··· MATERIAL PROVIDED ···

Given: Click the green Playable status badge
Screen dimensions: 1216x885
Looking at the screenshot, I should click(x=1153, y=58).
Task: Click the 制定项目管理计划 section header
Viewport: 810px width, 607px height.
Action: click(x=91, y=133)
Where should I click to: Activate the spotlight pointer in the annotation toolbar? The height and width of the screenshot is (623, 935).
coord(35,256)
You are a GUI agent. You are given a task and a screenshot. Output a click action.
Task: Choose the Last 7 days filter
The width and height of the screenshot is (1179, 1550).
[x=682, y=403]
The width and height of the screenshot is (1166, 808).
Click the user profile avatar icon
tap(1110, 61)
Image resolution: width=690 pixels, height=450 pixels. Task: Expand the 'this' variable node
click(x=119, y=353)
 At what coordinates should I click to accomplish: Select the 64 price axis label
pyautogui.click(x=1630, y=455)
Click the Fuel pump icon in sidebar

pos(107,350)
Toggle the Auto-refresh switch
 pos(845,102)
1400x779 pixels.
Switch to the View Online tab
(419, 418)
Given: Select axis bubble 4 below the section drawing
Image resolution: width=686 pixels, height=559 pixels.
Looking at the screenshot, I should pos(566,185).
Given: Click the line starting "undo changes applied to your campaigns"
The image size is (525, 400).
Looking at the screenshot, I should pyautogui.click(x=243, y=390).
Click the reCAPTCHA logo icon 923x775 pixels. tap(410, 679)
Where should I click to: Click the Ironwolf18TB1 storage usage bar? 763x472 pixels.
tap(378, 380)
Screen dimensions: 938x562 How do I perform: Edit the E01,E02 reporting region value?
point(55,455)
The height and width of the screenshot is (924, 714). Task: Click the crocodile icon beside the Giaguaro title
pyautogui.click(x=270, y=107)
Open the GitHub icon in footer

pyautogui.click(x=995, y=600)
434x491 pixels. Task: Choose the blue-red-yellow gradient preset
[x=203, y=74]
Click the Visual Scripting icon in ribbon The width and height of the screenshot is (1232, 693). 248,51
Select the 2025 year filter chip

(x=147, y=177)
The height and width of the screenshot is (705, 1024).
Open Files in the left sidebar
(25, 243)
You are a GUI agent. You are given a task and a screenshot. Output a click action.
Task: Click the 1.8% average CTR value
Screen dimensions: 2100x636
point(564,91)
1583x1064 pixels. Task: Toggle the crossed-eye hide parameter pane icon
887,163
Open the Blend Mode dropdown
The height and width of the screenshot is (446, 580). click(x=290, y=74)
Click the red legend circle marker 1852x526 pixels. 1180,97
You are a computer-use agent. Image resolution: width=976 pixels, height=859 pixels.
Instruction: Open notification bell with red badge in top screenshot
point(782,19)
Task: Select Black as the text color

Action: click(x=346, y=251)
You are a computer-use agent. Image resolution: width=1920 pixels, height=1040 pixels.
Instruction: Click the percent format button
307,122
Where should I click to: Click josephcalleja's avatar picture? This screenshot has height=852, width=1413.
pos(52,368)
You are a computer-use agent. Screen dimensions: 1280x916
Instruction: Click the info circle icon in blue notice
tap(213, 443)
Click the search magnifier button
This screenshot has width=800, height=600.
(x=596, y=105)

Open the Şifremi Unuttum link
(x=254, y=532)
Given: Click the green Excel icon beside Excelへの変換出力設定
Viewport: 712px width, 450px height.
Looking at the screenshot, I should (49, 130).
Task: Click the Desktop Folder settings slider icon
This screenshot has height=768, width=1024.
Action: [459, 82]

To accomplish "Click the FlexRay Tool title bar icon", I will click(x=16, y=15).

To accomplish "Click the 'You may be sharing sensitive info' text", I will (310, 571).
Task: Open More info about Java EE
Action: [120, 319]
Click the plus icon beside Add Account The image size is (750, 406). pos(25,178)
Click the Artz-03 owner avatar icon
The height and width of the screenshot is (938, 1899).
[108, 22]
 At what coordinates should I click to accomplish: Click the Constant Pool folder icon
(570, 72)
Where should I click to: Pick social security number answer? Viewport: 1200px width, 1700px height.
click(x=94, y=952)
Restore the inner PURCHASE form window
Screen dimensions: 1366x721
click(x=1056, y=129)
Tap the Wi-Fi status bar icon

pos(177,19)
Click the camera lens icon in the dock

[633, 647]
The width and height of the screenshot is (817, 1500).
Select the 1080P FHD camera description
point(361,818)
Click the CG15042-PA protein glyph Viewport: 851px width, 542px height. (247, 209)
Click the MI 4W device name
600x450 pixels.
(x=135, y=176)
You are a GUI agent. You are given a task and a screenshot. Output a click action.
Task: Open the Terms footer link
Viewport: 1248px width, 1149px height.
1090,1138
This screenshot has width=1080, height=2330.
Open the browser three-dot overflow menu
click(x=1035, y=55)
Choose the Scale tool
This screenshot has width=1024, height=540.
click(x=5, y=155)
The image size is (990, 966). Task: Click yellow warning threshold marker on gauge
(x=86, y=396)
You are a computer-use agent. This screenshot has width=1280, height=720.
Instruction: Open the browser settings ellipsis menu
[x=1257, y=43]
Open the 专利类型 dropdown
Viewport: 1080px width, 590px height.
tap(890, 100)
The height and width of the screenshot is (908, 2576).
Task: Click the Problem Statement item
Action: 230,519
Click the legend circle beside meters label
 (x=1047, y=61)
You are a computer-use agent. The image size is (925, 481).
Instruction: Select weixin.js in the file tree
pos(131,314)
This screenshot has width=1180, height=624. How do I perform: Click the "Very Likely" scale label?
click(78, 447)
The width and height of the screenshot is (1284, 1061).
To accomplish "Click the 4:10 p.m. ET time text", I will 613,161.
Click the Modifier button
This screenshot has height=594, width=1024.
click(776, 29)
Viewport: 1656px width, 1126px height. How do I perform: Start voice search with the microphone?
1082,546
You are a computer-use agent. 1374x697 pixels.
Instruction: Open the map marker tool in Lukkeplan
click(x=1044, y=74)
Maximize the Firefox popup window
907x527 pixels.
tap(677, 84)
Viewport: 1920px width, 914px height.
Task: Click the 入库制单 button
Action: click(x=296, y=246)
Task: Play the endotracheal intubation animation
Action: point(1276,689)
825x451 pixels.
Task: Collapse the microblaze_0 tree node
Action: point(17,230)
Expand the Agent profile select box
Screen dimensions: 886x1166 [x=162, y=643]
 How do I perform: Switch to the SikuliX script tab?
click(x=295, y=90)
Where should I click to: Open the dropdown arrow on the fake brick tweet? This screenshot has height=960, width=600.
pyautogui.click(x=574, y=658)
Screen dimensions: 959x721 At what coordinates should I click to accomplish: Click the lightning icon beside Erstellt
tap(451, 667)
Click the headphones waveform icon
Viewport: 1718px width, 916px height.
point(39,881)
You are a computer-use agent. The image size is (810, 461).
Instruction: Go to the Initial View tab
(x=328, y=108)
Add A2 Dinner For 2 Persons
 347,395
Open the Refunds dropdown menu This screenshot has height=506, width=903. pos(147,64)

···

__WORK TO BE COMPLETED__: Using the entries above, work out the number of lines that hold the word "section" and write it with no other words.

__RESULT FOR THIS EXERCISE__: 2